The Presence of Absence in the Ruins of Kafr Bir’im

Friday, April 4th, 2008
Continuing Al Nakba Series….

Screening and Discussion with director John Halaka (“Made in Palestine” artist):
The Presence of Absence in the Ruins of Kafr Bir’im

7:30 p.m.

Alwan for the Arts
16 Beaver St – 4th Floor
New York City, NY
Subway: 4, 5 to Bowling Green; J/M/Z to Broad St.; R,W to Whitehall St.; 1 to Rector St. or South Ferry; 2, 3 to Wall St.; A, C line to Broadway-Nassau

Free and Open to the Public

New York Premeire!

Shot on location in the ruins and cemetery of Kafr Bir’im, a Palestinian village located in the Northern Galilee, the film introduces the viewer to Mr. Ibrahim Essa, an elderly poet who survived the ethnic cleansing of his village in 1948. Mr. Essa’s family has lived in Kafr Bir’im for the past 700 years. Through his narrative and poetry, Ibrahim Essa recounts his experiences as a youth in the village, the hardships of a life in exile and the intense emotional, physical and historical connections to the land that he shares with the 5,000,000 Palestinians who currently live in the Palestinian diaspora. Mr. Essa employs an ancient oral tradition of poetry that, in style, is similar to what is now referred to as “Spoken Word Poetry.” This improvisational oral tradition has been around for centuries in Northern Palestine and continues to be used by farmers and villagers to express the community’s intimate relationship to the land; a yearning for past times; and their cultural, psychological and physical attachment to the ancient and modern ruins that exist throughout that region.

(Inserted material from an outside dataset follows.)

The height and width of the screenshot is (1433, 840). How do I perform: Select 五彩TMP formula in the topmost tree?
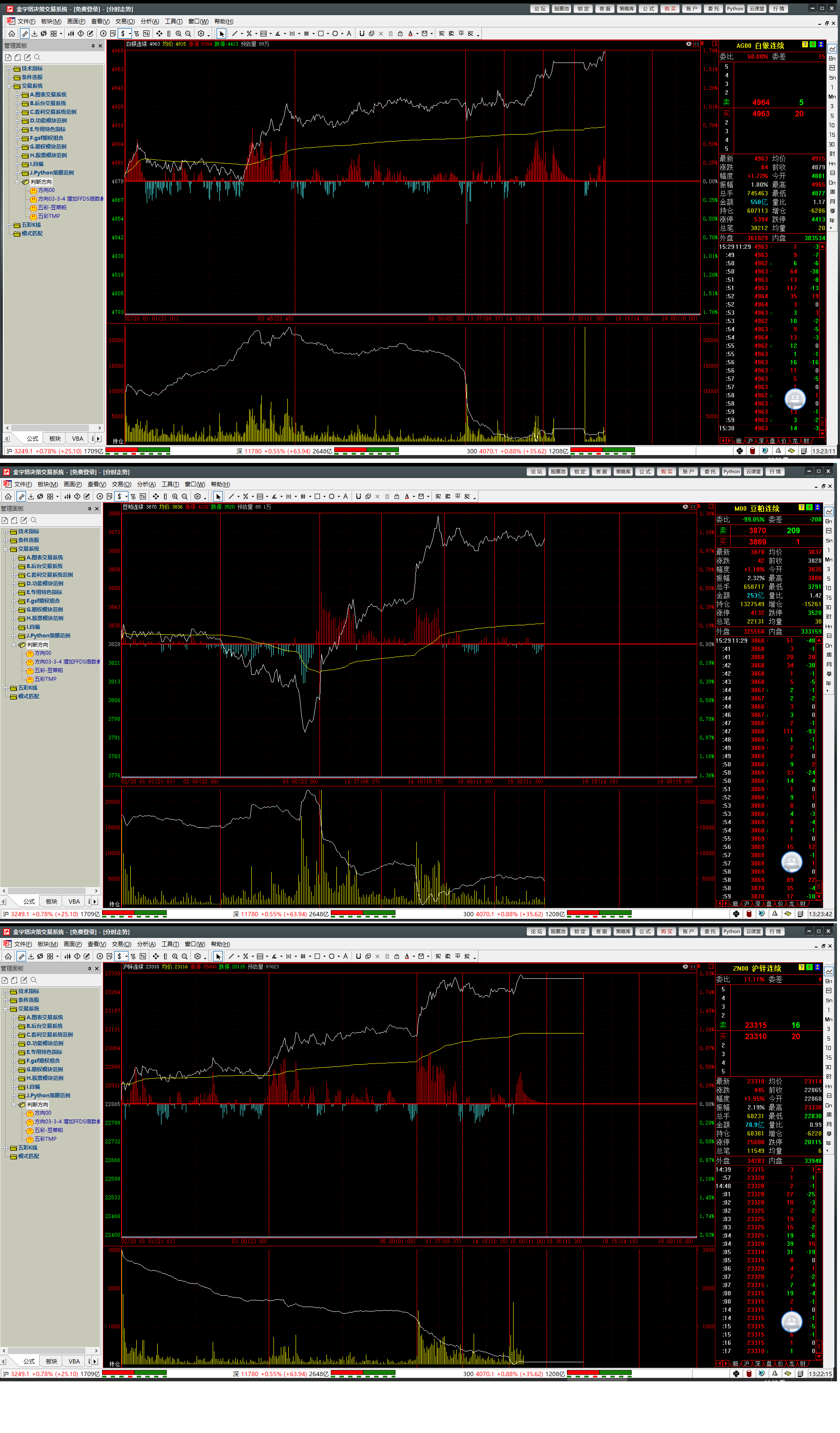click(48, 216)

In his introduction to the events that resulted in the complete destruction of the village, John Halaka explains that “The village of Kafr Bir’im was ethnically cleansed of its Palestinian inhabitants by the military forces of the newly established state of Israel in early November 1948. All of the 1050 inhabitants of Kafr Bir’im were driven from their land, and were never allowed to return to the homes and fields that they and their ancestors had inhabited and cultivated for centuries.”

The film commemorates the 59th anniversary of the ethnic cleansing of Kafr Bir’im and memorializes the 60th anniversary of the beginning of the ethnic cleansing of Palestine. The ethnic cleansing campaign occurred between December 1947 and December 1948, resulting in the destruction of Palestinian civil and political societies, the eradication of 531 villages, and the expulsion of over 800,000 Palestinians.

Professor John Halaka joined the Visual Arts Faculty at USD in 1991. His creative work serves as a vehicle for meditation on personal, cultural and political concerns. Halaka creates works of art that raise questions, for himself as well as for the viewer, about some of the pressing issues of our time. His experiences as an artist of Palestinian descent informs his investigations of cycles of repression and displacement as well as the personal and political relationships between desire, denial and instability. “Through my work, I attempt to initiate a dialogue with the viewer that could hopefully instigate transformation, one person at a time. This effort is best summarized by James Baldwin’s eloquent observation. “When circumstances are made real by another’s testimony, it becomes possible to envision change.”